Render the material from the line containing "The image size is (719, 999)." up to and including the line containing "Screen dimensions: 600x400 79,143" as a JSON list of strings, one string per line, leaving out blank lines.

§ §

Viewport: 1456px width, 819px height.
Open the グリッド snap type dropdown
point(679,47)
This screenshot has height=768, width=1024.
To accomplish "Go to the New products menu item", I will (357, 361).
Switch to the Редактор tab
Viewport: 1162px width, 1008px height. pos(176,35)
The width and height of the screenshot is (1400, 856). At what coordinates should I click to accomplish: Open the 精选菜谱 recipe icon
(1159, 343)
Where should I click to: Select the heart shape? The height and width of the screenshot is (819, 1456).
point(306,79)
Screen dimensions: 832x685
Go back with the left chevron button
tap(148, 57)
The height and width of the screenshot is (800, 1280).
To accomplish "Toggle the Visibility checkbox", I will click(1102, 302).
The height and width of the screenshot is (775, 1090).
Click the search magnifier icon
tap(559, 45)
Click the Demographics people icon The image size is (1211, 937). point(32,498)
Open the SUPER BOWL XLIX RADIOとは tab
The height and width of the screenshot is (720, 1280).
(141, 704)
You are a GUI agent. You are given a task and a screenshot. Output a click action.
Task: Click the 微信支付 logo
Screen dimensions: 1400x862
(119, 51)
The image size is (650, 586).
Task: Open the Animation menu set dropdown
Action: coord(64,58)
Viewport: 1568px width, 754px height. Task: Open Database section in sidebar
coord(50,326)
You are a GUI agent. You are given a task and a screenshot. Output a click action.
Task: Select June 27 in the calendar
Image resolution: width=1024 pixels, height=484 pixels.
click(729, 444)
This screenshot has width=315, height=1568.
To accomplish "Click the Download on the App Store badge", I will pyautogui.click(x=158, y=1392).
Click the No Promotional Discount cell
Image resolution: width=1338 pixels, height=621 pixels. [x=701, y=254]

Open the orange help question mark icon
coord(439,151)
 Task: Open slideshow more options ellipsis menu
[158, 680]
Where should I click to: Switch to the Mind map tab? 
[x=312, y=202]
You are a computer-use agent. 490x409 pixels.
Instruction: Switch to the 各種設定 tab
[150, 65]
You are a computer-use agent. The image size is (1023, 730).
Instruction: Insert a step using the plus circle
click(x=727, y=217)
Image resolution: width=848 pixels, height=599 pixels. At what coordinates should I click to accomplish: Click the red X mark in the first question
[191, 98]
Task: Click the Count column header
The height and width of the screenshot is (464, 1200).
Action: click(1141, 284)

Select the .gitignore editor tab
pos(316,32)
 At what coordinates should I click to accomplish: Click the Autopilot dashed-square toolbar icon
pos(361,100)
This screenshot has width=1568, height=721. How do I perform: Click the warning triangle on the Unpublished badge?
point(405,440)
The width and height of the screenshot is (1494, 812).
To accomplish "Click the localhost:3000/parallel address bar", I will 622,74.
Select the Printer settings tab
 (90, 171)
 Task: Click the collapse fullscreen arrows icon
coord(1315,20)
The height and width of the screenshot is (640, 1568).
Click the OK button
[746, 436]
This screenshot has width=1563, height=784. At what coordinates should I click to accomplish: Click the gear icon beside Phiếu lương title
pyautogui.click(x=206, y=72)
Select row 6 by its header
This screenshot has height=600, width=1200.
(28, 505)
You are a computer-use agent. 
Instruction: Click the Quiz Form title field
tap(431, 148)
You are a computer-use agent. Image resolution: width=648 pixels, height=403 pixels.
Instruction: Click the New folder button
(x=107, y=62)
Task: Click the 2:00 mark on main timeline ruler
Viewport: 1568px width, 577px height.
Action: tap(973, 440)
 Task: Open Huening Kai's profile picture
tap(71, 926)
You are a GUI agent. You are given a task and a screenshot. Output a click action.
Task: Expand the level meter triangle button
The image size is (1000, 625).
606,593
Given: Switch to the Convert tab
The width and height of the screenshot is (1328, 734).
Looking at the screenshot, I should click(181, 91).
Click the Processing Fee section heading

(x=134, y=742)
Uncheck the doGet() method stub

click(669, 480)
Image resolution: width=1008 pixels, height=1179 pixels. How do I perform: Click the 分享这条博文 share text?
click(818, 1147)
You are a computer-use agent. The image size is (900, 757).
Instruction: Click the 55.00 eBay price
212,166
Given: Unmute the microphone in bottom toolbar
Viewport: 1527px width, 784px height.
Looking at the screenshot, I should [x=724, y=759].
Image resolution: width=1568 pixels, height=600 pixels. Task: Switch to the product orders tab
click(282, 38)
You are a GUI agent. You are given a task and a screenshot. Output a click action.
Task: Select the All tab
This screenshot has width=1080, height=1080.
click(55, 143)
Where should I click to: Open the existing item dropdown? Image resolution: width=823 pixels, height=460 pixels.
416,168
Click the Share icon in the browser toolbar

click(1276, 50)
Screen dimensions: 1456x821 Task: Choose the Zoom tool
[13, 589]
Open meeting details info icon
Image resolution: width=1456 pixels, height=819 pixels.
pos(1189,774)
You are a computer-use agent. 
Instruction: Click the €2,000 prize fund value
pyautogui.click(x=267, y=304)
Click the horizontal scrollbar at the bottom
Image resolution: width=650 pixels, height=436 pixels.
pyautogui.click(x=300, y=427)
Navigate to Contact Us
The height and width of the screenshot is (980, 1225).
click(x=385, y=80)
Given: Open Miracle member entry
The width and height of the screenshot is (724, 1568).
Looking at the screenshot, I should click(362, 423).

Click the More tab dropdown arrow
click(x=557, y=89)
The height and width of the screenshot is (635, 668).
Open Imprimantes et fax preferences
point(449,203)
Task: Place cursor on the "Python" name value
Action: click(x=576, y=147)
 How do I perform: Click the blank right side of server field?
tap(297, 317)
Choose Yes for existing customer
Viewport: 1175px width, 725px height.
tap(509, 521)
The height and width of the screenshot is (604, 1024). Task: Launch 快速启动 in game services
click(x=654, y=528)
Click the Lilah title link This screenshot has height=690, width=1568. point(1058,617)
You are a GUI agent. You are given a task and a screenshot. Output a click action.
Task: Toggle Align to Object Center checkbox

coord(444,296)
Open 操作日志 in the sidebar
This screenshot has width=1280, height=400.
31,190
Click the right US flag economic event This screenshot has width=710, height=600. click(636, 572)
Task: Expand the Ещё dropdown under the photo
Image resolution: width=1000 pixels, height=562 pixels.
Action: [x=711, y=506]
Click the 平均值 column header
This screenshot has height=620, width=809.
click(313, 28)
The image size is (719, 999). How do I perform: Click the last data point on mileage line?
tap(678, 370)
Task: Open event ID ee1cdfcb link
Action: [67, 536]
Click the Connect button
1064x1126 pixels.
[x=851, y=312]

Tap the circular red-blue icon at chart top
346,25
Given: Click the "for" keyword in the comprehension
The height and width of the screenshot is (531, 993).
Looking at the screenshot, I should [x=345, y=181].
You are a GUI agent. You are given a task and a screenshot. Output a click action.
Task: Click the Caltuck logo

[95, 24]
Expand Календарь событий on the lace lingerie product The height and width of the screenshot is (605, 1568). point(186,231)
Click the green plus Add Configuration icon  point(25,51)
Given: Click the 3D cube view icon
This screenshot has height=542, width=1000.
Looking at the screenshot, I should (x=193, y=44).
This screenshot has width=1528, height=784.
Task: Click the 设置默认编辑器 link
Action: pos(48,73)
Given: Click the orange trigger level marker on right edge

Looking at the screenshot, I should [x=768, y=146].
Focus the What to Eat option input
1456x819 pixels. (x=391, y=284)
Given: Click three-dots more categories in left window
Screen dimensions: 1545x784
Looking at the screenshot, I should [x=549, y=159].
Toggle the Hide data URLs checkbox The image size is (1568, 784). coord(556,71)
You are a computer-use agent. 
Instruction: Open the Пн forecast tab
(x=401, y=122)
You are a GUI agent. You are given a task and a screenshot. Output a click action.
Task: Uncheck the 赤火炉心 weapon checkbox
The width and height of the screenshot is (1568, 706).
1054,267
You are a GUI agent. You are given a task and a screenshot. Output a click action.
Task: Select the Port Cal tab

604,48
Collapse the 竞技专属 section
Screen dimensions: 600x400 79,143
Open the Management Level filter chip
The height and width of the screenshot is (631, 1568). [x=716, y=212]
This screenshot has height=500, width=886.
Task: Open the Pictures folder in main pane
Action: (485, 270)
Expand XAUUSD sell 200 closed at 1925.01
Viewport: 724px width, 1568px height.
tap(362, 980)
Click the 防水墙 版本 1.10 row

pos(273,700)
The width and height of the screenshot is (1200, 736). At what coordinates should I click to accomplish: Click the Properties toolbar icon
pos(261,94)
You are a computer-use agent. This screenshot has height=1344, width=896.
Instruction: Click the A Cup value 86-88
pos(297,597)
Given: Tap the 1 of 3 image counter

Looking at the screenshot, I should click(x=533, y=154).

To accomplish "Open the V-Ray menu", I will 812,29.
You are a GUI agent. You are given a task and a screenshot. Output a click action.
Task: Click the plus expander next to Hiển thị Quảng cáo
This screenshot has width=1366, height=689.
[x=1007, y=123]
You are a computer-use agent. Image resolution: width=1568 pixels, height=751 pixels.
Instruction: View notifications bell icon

§ §

▶ [Full solution]
[
  "The image size is (719, 999). How do I perform: Click the last data point on mileage line?",
  "tap(678, 370)",
  "Task: Open event ID ee1cdfcb link",
  "Action: [67, 536]",
  "Click the Connect button",
  "1064x1126 pixels.",
  "[x=851, y=312]",
  "Tap the circular red-blue icon at chart top",
  "346,25",
  "Given: Click the \"for\" keyword in the comprehension",
  "The height and width of the screenshot is (531, 993).",
  "Looking at the screenshot, I should [x=345, y=181].",
  "You are a GUI agent. You are given a task and a screenshot. Output a click action.",
  "Task: Click the Caltuck logo",
  "[95, 24]",
  "Expand Календарь событий on the lace lingerie product The height and width of the screenshot is (605, 1568). point(186,231)",
  "Click the green plus Add Configuration icon  point(25,51)",
  "Given: Click the 3D cube view icon",
  "This screenshot has height=542, width=1000.",
  "Looking at the screenshot, I should (x=193, y=44).",
  "This screenshot has width=1528, height=784.",
  "Task: Click the 设置默认编辑器 link",
  "Action: pos(48,73)",
  "Given: Click the orange trigger level marker on right edge",
  "Looking at the screenshot, I should [x=768, y=146].",
  "Focus the What to Eat option input",
  "1456x819 pixels. (x=391, y=284)",
  "Given: Click three-dots more categories in left window",
  "Screen dimensions: 1545x784",
  "Looking at the screenshot, I should [x=549, y=159].",
  "Toggle the Hide data URLs checkbox The image size is (1568, 784). coord(556,71)",
  "You are a computer-use agent. ",
  "Instruction: Open the Пн forecast tab",
  "(x=401, y=122)",
  "You are a GUI agent. You are given a task and a screenshot. Output a click action.",
  "Task: Uncheck the 赤火炉心 weapon checkbox",
  "The width and height of the screenshot is (1568, 706).",
  "1054,267",
  "You are a GUI agent. You are given a task and a screenshot. Output a click action.",
  "Task: Select the Port Cal tab",
  "604,48",
  "Collapse the 竞技专属 section",
  "Screen dimensions: 600x400 79,143"
]